At a systemic level, the CBN has also directed financial institutions to deploy enterprise grade fraud monitoring systems capable of detecting suspicious transaction patterns in real time.
Earlier regulatory updates have also recognised artificial intelligence and machine learning tools as instruments for financial crime detection within the banking system.
Taken together, these measures illustrate the growing complexity of regulatory oversight within a digital financial ecosystem where transaction speed, technological innovation and criminal sophistication evolve simultaneously.
DATA BOX
Instant payment transaction value in Q1 2025: N284.99 trillion
Reported fraud losses in Q1 2025: N3.29 billion
Year-on-year increase in fraud losses: 603%
Reported fraud cases in Q1 2025: 12,000+
New mobile banking activation transaction limit: N20,000 within 24 hours
Maximum individual transaction limit (existing ceiling): N25 million
Maximum corporate transaction limit (existing ceiling): N250 million
Compliance deadline for financial institutions: July 1, 2026
WHO WINS / WHO LOSES
Retail banking customers stand to gain improved protection against digital fraud, particularly in the vulnerable period immediately after account creation or device activation.
Financial institutions may benefit from stronger fraud prevention frameworks that reduce reputational risk and financial losses associated with cybercrime.
Financial technology platforms may face higher compliance costs as they upgrade identity verification systems, device management protocols and real time monitoring infrastructure.
Fraud networks operating through compromised accounts or mobile applications are likely to face reduced operational speed and higher barriers to executing unauthorised transactions.
POLICY SIGNALS
The directive reflects a regulatory pivot toward infrastructure level digital security rather than purely transactional oversight.
It also indicates increasing coordination between identity management systems and financial regulation, linking banking operations more tightly with national identity infrastructure.
More broadly, the policy suggests that regulators view digital fraud as a systemic financial stability risk rather than a purely operational issue for individual banks.
INVESTOR SIGNAL
The tightening of digital security standards may stimulate investment in fraud detection technologies, identity verification platforms and cybersecurity infrastructure within Nigeria’s financial services sector.
Technology firms specialising in biometric authentication, device identity management and artificial intelligence driven fraud analytics could see increased demand from banks and payment service providers seeking regulatory compliance.
However, stricter compliance requirements may raise operational costs for smaller financial technology firms operating within Nigeria’s payments ecosystem.
RISK RADAR
Operational risk remains significant.

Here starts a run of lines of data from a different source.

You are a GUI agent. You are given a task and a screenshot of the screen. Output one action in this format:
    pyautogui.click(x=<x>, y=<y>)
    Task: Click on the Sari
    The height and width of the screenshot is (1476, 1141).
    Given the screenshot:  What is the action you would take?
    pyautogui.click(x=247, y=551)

Implementing real time identity verification and device binding systems across the entire banking sector requires complex technology integration.
Customer experience risk also exists. Additional authentication layers and device restrictions could create friction for users accustomed to seamless mobile banking services.
Adaptive fraud risk also persists. As regulators strengthen identity and device verification controls, fraud networks may shift toward social engineering tactics and account takeover schemes that exploit human rather than technological vulnerabilities.